Almaty was once a stop on the Silk Road - an overland trade route between China and Europe from the 1st century to the 16th century. Caravans regularly travelled the route across Asia until the Dutch, Portuguese and English established sea routes to the East.
The Soviet industrial program transformed Kazakhstan into a multicultural society. Russians, Ukrainians, Koreans, Germans and Tatars settled in the area. For a time, the Kazakh people were a minority in Kazakhstan. In the 1950s, in a disastrous experiment, the Soviets created collective farms to grow wheat on the steppe. After two crops were harvested, the arid soil was exhausted. Later the Soviets used the steppe as an atomic bomb test site.

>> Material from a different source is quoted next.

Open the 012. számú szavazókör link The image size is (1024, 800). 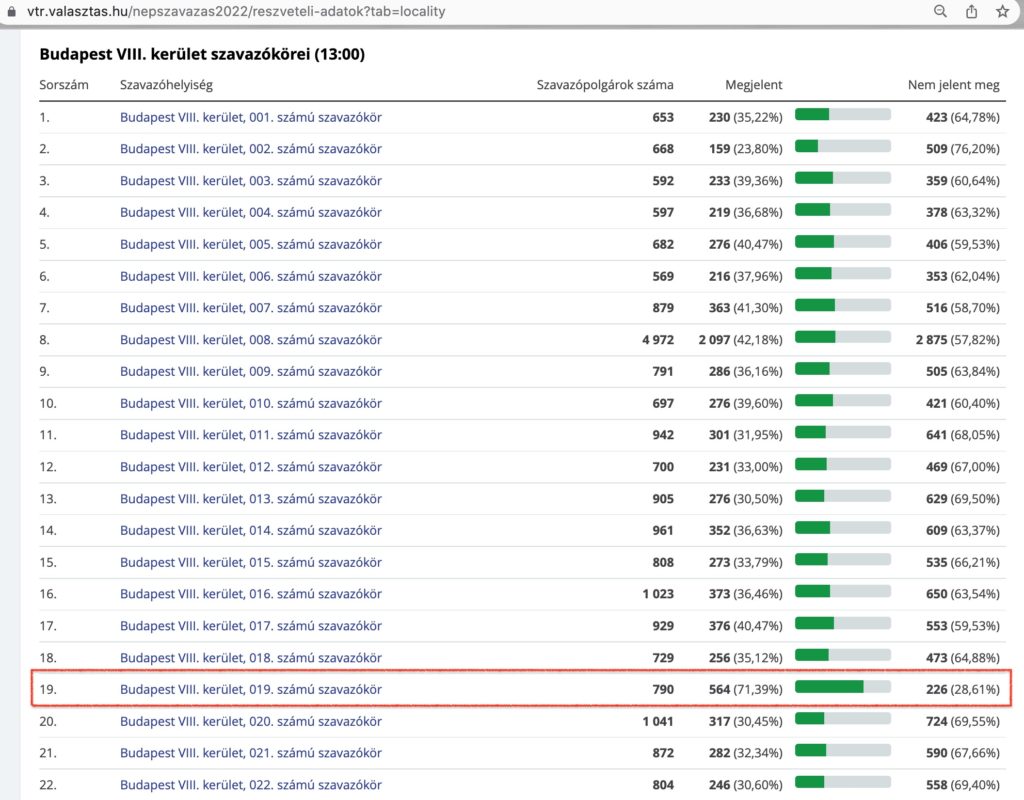click(x=250, y=467)
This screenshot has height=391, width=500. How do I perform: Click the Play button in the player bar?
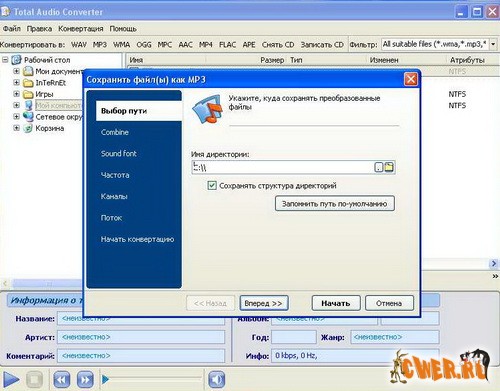[x=11, y=379]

 When the Soviet Union dissolved in the early 1990s, Kazakhstan declared its independence. The new country now has a limited form of parliamentary democracy. Its leaders are working to make the economy stronger. They want the country's many ethnic groups to continue to live together peacefully. Although Kazakhstanis of many backgrounds consider the country their home, many non-Kazakhs have left the country.

  Did you know?
One of the Mongol leaders who succeeded Genghis Khan was Tamerlane. Although he is remembered as a cruel ruler, he built a huge religious complex in Turkestan in south Kazakhstan in the 14th century. The complex includes a mausoleum dedicated to the Sufi poet and teacher Khodja Ahmed Yasavi.